### TEXT BLOCK
# # # # # # #

Practical portfolio optimization in Python (3/3) – code

Petr Tmej
Jul 15, 2022
11 min read

Portfolio optimization

In the last article of this series, we will go through a fully functional code. You will read here how the process of optimization was applied and backtests created. The code is based on previous articles: Markowitz optimization and machine learning adaptations.

Importing all necessary stuff

I use feather format to store data for usage with pandas; you can install it pip install feather-format.

import pandas as pd, numpy as np, glob
# installation requires cvxpy (for installation on windows see the documentation)

# # # # # # #

### BRIEF
In the portfolio optimization article, which format is used to store data for use with pandas? The data after this point is separate material, unrelated to the article.

# # # # # # #

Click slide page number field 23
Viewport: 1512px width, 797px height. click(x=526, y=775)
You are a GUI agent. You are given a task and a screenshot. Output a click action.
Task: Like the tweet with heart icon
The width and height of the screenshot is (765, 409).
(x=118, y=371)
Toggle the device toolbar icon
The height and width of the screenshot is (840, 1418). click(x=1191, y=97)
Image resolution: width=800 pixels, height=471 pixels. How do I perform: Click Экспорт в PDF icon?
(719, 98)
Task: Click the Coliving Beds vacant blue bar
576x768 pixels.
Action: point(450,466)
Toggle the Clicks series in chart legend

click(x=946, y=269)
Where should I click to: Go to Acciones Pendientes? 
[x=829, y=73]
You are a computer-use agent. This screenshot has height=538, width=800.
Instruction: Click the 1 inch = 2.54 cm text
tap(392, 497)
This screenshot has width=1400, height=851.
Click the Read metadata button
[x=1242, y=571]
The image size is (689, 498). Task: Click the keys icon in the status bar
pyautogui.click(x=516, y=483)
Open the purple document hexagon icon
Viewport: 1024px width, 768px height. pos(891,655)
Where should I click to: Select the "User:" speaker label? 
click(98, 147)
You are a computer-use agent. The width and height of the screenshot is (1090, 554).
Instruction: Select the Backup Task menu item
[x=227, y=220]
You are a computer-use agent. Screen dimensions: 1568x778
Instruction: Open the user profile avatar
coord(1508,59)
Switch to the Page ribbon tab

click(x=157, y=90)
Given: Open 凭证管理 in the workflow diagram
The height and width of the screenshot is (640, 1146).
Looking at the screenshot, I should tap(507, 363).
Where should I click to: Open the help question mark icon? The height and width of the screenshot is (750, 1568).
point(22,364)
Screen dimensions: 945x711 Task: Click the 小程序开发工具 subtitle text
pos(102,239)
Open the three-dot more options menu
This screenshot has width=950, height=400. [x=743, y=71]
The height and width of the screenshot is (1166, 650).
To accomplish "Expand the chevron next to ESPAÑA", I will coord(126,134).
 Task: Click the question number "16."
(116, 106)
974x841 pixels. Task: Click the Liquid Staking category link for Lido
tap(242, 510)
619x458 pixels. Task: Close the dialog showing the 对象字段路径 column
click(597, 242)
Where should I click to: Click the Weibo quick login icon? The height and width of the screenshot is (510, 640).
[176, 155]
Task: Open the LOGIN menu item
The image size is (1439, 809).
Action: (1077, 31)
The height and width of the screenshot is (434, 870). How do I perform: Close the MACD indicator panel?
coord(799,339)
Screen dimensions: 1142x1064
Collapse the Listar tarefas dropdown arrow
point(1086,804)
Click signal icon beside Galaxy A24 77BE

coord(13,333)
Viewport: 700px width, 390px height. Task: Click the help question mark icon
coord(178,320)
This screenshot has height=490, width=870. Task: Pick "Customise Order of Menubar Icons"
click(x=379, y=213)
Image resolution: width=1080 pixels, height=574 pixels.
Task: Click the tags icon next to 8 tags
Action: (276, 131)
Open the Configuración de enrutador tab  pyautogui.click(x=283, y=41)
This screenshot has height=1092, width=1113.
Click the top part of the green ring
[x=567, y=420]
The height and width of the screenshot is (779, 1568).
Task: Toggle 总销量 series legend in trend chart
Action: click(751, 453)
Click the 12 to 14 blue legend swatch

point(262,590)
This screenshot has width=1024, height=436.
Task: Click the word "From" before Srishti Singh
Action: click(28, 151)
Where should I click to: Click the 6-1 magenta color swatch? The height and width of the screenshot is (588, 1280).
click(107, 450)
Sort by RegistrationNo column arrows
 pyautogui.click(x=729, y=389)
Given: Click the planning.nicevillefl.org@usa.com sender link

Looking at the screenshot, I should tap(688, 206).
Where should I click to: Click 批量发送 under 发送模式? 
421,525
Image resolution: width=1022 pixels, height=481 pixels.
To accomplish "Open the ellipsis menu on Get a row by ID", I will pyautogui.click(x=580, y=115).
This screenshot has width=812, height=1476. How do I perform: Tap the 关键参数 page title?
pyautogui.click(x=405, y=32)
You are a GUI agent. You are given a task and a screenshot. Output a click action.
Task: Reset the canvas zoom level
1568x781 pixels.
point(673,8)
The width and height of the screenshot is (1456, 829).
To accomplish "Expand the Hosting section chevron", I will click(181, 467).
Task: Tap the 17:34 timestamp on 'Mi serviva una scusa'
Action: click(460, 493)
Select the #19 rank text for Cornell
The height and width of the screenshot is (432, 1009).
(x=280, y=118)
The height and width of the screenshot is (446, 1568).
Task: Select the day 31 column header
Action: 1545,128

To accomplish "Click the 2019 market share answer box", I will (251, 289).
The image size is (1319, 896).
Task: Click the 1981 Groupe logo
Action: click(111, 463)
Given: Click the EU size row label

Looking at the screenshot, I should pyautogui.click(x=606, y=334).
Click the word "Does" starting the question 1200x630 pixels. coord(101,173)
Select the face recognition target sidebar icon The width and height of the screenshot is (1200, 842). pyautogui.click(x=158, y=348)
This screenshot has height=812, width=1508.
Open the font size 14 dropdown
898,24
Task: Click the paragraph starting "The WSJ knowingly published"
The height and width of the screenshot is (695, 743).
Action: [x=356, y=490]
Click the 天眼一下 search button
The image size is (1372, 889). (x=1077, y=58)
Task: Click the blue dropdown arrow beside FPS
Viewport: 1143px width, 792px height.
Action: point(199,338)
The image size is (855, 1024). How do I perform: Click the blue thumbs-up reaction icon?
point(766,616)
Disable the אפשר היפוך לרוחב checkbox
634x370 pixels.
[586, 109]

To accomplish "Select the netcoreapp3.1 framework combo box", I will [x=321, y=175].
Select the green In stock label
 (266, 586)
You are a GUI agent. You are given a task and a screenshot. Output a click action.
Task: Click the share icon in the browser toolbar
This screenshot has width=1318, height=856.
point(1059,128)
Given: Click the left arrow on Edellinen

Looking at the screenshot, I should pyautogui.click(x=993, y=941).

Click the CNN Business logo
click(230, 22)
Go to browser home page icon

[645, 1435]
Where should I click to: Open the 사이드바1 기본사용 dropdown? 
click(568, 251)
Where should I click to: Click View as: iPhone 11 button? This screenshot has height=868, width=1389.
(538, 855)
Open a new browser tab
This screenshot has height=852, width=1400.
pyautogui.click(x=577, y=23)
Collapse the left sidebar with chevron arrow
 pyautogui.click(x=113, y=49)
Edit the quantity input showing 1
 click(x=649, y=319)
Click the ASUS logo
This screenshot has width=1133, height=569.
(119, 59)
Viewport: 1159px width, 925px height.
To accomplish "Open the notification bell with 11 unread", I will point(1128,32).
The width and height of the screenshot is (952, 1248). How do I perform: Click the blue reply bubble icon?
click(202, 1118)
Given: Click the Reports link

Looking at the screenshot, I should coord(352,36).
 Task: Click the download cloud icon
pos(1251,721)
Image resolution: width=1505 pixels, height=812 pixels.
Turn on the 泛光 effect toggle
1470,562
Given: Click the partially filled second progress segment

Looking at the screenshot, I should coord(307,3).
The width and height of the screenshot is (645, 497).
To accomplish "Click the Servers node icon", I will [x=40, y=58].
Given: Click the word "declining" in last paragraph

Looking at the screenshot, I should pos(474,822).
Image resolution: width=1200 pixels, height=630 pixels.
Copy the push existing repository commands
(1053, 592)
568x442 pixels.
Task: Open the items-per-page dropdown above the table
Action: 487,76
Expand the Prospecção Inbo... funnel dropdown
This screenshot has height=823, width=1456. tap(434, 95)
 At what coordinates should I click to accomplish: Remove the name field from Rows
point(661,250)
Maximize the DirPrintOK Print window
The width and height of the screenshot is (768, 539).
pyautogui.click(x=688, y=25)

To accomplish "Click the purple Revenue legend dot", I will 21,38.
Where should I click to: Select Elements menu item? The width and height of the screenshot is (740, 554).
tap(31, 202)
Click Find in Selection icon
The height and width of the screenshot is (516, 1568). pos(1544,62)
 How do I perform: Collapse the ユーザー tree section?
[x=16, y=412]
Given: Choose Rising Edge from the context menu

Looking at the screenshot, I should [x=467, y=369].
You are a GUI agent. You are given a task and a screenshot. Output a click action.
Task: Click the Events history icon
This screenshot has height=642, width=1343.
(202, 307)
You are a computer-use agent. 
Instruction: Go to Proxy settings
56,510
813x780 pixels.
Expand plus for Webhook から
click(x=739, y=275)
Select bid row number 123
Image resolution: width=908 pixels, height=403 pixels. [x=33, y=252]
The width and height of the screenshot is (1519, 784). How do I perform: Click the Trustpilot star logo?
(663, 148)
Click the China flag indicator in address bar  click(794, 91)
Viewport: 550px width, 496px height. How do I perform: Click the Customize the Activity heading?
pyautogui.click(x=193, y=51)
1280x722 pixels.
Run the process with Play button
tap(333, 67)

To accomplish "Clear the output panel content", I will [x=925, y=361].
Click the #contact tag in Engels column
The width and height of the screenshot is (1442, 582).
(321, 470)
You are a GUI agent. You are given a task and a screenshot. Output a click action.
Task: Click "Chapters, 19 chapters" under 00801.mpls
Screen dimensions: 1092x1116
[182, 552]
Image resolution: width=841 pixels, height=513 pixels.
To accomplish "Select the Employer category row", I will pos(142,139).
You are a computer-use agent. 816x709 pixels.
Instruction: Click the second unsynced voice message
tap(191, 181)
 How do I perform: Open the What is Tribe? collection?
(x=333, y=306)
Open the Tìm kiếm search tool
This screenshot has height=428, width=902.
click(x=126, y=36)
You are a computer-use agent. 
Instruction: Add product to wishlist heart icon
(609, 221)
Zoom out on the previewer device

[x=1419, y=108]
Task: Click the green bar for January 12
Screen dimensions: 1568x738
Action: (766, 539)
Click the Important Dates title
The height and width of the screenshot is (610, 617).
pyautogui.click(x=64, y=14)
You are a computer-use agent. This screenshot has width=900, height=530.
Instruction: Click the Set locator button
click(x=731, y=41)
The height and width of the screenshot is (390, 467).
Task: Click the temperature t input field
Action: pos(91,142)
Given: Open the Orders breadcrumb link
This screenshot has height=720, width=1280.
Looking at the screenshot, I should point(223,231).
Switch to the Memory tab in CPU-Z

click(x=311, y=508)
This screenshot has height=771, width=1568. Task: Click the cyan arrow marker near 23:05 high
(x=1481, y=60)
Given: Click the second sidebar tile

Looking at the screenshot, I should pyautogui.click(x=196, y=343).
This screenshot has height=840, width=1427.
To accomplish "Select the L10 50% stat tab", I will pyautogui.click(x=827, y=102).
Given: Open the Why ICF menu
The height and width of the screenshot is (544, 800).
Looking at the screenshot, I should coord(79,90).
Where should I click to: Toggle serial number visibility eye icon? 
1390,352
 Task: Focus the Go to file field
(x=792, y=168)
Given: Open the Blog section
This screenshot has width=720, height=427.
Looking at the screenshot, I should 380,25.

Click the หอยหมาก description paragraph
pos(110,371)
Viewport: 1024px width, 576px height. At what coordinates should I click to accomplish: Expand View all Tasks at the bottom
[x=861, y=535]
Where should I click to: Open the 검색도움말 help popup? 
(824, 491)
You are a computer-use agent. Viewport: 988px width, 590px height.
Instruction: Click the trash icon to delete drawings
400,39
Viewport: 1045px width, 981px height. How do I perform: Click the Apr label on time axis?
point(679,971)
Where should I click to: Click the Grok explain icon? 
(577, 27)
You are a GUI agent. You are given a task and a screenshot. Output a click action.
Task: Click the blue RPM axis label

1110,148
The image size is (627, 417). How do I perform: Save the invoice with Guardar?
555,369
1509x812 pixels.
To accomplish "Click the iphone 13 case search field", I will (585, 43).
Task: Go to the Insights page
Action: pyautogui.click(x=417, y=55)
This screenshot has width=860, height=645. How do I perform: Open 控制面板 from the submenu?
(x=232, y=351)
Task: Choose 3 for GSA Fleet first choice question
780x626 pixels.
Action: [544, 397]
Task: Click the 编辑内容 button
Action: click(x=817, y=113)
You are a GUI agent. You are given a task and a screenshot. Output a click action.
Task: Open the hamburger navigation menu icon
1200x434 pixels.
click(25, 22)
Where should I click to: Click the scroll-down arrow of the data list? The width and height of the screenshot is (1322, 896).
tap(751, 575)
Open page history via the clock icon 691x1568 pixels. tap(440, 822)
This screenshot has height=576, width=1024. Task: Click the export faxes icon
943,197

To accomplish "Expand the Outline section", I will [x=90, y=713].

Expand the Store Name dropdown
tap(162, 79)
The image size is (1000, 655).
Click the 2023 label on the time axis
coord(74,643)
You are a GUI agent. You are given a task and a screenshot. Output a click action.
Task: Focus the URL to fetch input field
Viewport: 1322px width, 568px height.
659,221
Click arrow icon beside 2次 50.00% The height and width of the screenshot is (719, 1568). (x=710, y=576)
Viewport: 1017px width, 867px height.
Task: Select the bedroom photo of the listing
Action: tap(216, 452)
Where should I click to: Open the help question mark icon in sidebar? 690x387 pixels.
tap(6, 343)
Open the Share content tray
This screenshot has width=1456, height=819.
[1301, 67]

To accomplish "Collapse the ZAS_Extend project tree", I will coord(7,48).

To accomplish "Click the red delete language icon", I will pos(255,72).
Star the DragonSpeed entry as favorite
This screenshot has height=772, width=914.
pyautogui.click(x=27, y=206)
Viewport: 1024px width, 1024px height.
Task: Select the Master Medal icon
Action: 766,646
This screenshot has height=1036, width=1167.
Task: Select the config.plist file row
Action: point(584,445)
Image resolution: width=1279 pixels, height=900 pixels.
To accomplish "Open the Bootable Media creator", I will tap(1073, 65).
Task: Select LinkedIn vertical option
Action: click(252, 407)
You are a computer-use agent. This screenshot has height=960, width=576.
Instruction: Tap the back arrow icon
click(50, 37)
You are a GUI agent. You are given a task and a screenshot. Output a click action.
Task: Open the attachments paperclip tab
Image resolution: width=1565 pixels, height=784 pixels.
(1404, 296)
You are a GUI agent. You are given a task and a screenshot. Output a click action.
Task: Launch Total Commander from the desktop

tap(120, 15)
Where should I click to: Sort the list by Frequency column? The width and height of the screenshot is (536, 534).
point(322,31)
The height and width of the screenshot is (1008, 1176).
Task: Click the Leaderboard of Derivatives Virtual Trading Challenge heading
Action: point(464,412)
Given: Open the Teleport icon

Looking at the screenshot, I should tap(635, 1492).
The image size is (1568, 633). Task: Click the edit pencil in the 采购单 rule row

# # # # # # #

### TASK RESPONSE
Feather format.